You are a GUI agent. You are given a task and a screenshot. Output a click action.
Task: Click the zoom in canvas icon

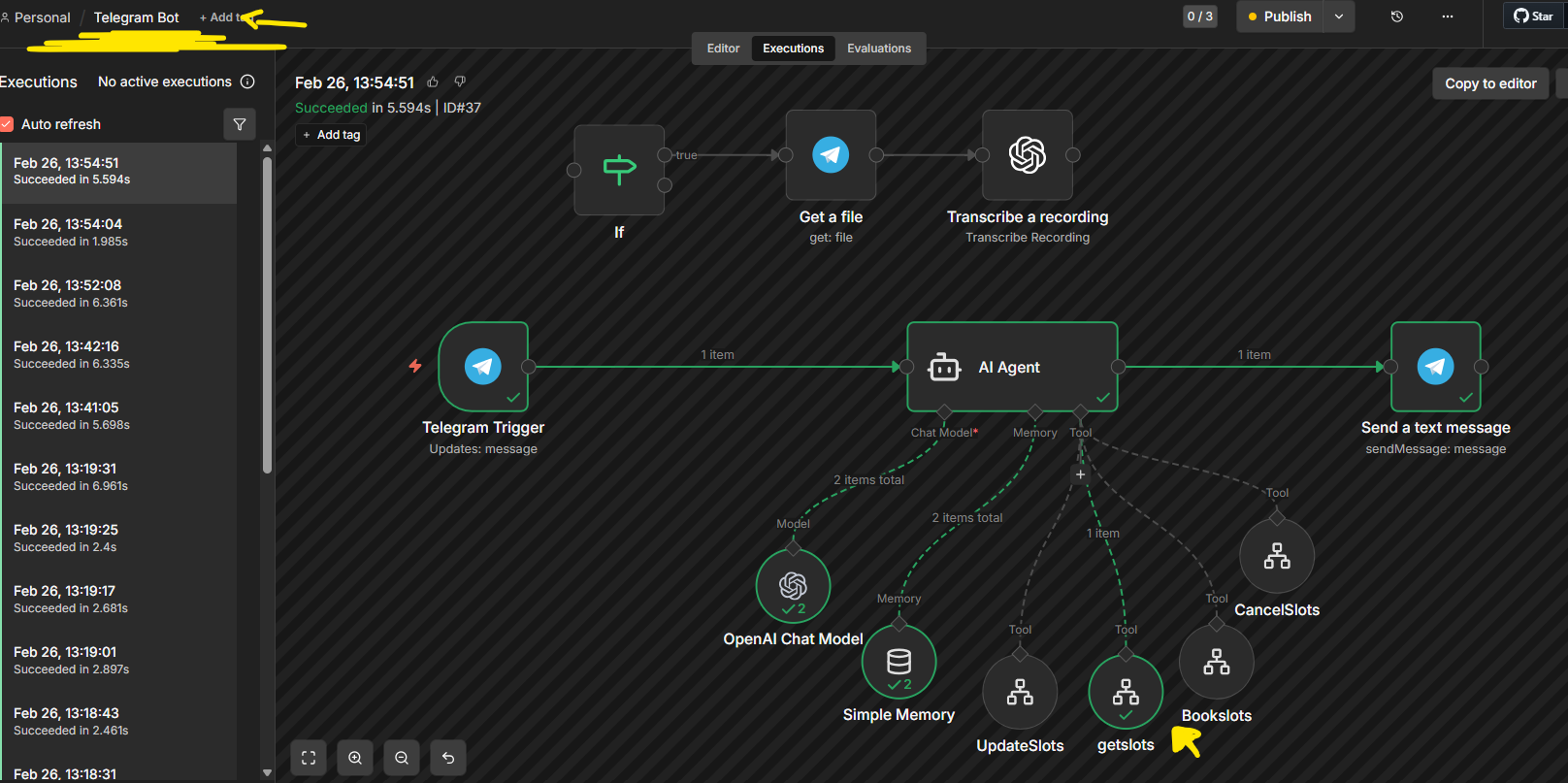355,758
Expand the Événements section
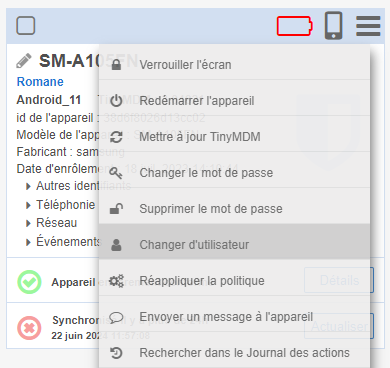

* * *

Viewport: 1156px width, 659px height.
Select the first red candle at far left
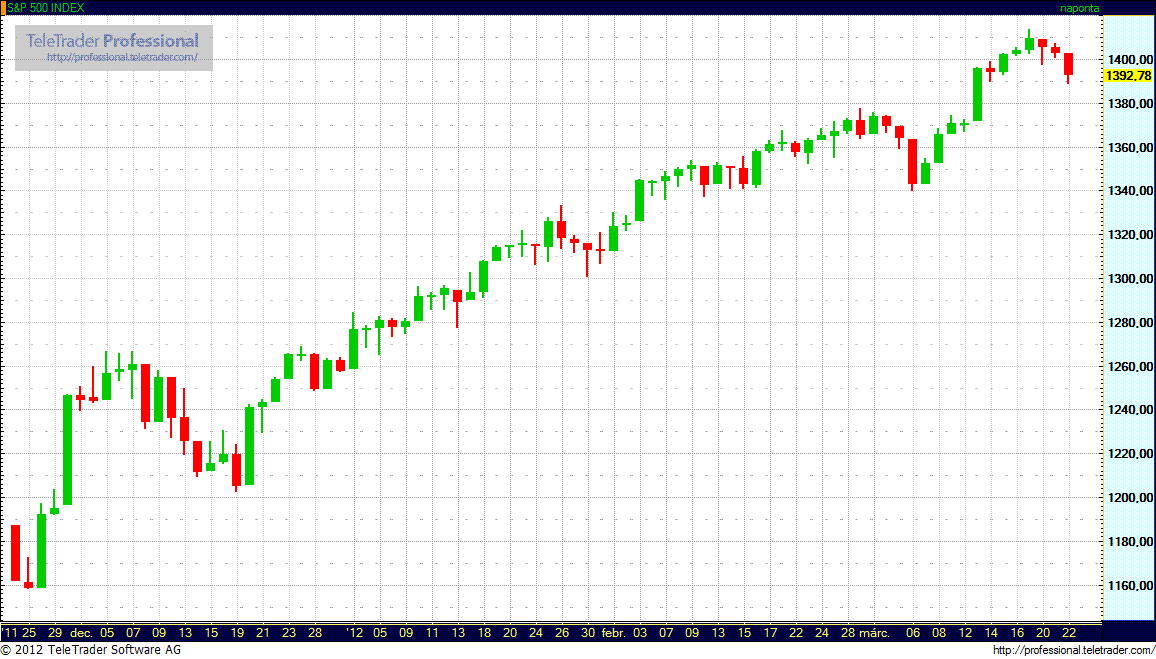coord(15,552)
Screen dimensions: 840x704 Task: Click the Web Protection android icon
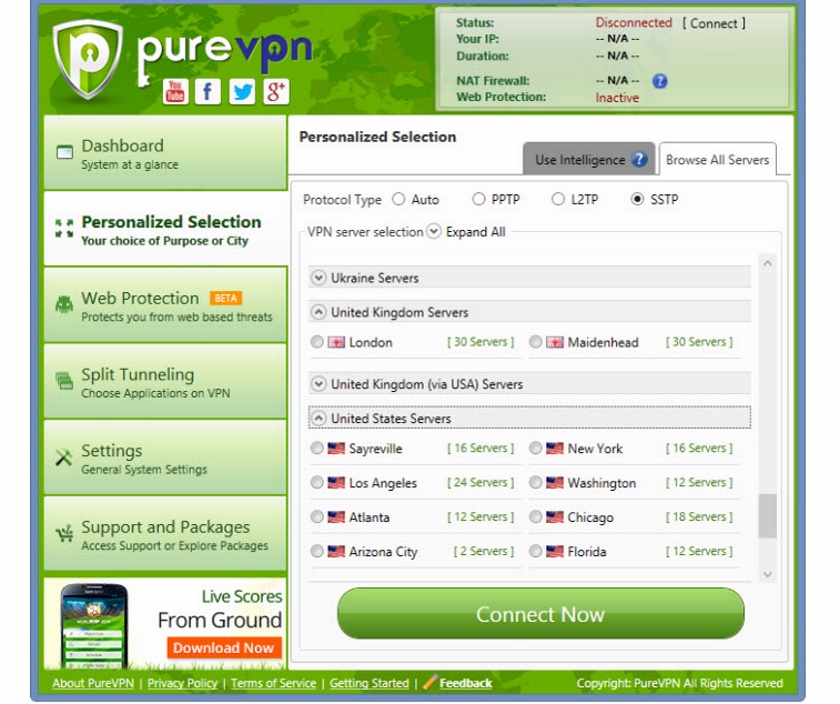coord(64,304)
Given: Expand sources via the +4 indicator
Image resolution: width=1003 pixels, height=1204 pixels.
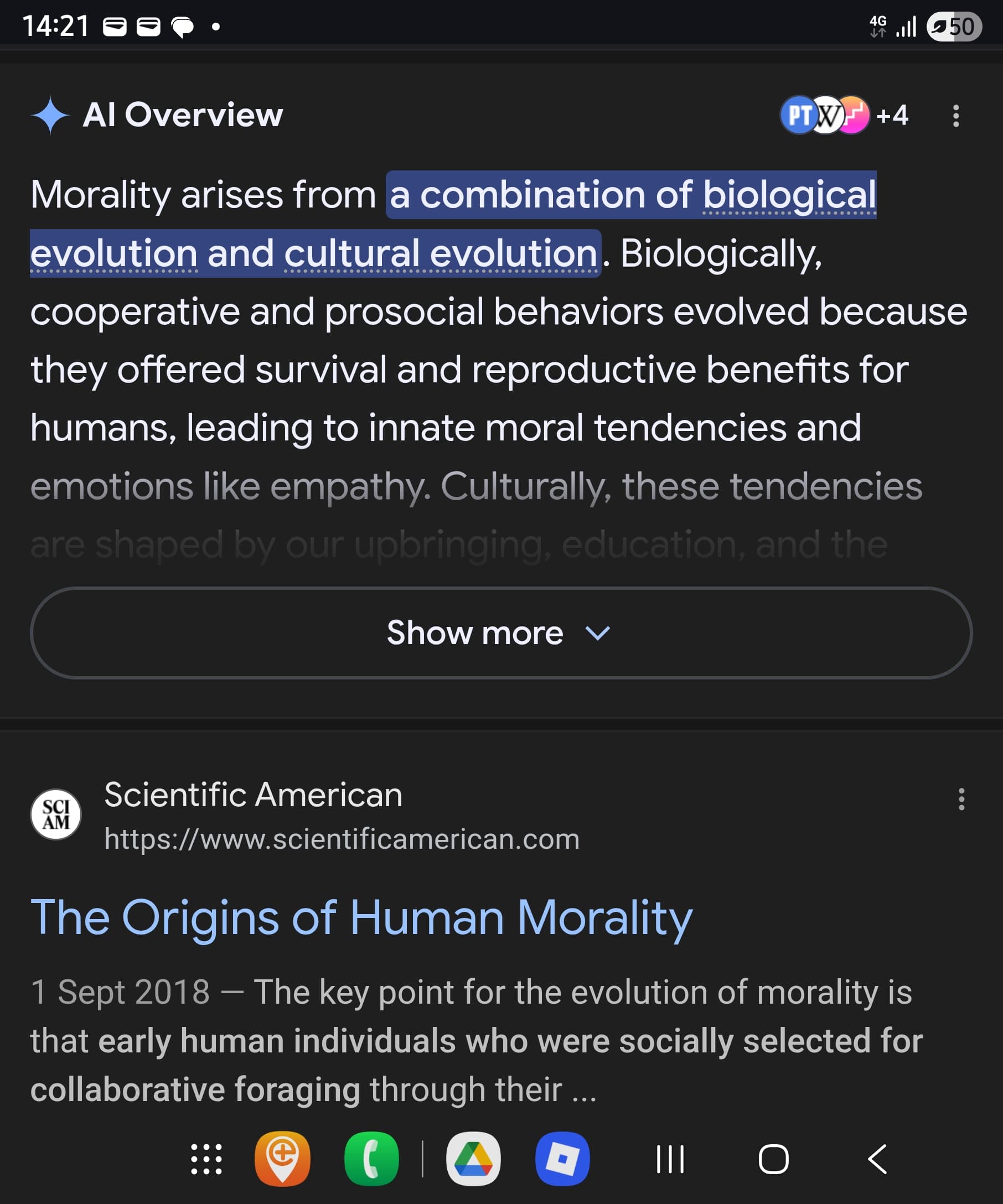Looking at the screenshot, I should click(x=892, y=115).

==

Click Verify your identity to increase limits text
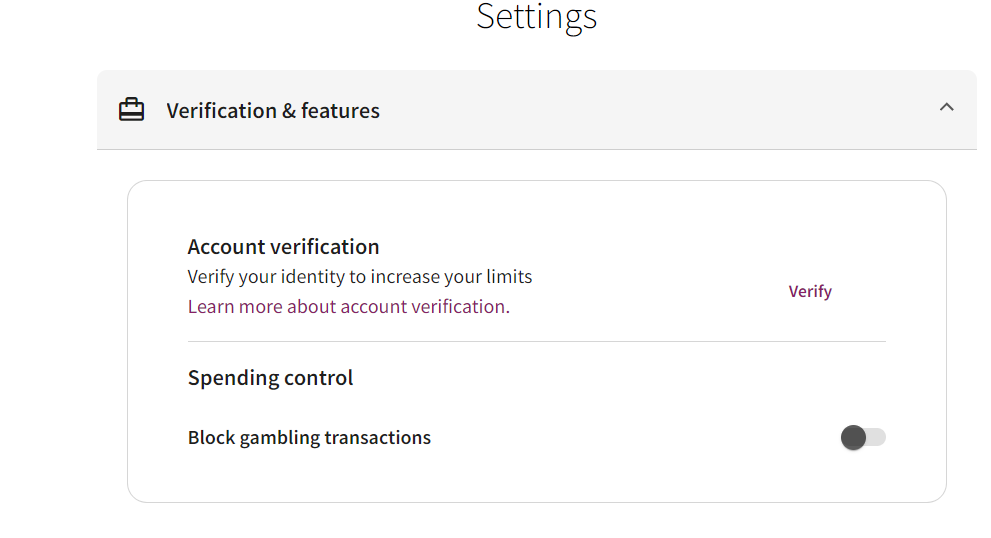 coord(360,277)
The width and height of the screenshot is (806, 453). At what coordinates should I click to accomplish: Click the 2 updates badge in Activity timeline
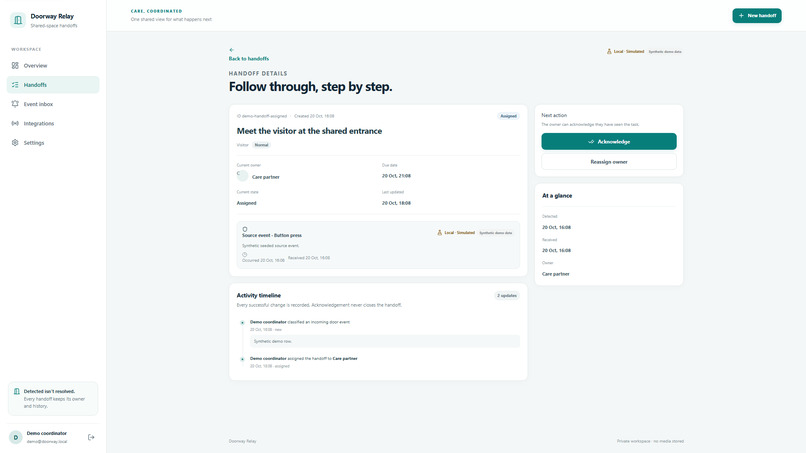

• Goal of the exercise: Keep to the lines above from the line with "You are a GUI" to the line with "Expand the Événements section", and set down exactly those, inclusive, with nothing else and every picture left out.

• Output of the exercise:
You are a GUI agent. You are given a task and a screenshot. Output a click action.
Task: Click the zoom in canvas icon

355,758
Expand the Événements section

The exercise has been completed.